“See the vessels in the rocks, Pa!” cried the boy. “Or—is it ice?”

“I don’t rightly know, Charley. Don’t touch!”

“I wont, Pa! I just want to read what this is on the ship. E, R, E, B, U, S!—E. R. Bruce! Is he buried here, do you ’spose?”

“In course he is, me lard! They wouldn’t never put h’another man’s name h’upon ’is tombstone—would they?”

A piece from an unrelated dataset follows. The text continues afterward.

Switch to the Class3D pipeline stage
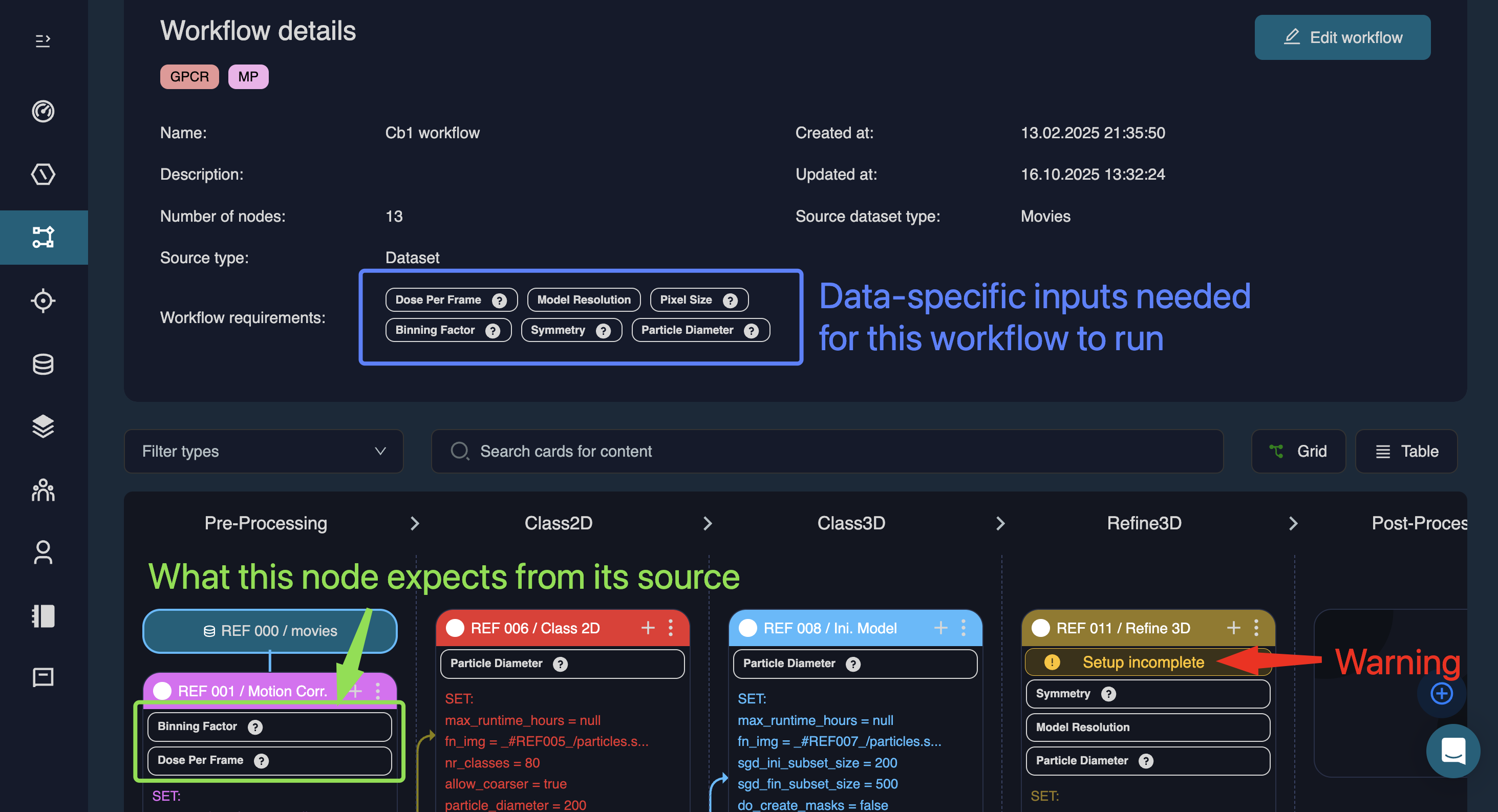 tap(851, 523)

It is obviously unfair, say some of those for whom I am writing, to gauge the intelligence and breeding of a great nation by the manners of the lower classes. Should I retort that upon such data, as collected by British tourists in a flying trip through our country, is founded the popular English belief that we are vulgar in manner and speech, superficial in education and crude in thought, I should be told that these are the impressions and opinions of a bygone period,—belong to a generation that read Mrs. Trollope’s and Marryatt’s “Travels,” and Boz’s “American Notes;” that the Briton of to-day harbors neither prejudice nor contempt for us; appreciates all that is praiseworthy in us as individuals and a people; is charitable to our faults. There are Americans resident abroad who will assert this. Some, because having made friends of enlightened English men and women, true and noble, they see the masses through the veil of affectionate regard they have for the few. Others, flattered in every fibre of their petty natures by the notice of those who arrogate superiority of race and training, affect to despise their own land and kind; would rather be Anglicized curs beneath the tables of the nobility than independent citizens of a free and growing country. We know both classes. We met them every day and everywhere for two years. America can justify herself against such children as those I have last described.

But I have somewhat to say about the popular estimate in England of America and Americans, and I foresee that I shall write of other matters with more comfort when I have eased my spirit by a little plain speech upon this subject:

“You agree with me, I am sure, in saying, ‘My country, right or wrong!’” said a dear old English lady, turning to me during a discussion upon the policy of Great Britain with regard to the Russian-Turkish war.

“We say—‘My country, always right!’” replied I, smiling. “We are, as you often tell us, ‘very young’—too young to have committed many national sins. Perhaps when we are a thousand or fifteen hundred years nearer the age of European governments, we, too, may have made dangerous blunders.”

An English gentleman, hearing a portion of this badinage, came up to me.

“You were not in earnest in what you said just now?” he began, interrogatively. “I honor America. I have studied her history, and I hail every step of her march to the place I believe God has assigned her—the leadership of the Christian world. She is fresh and enthusiastic. She is sound to the core. But she does make mistakes. Let us reason together for a little while. There is the Silver Bill, for example.”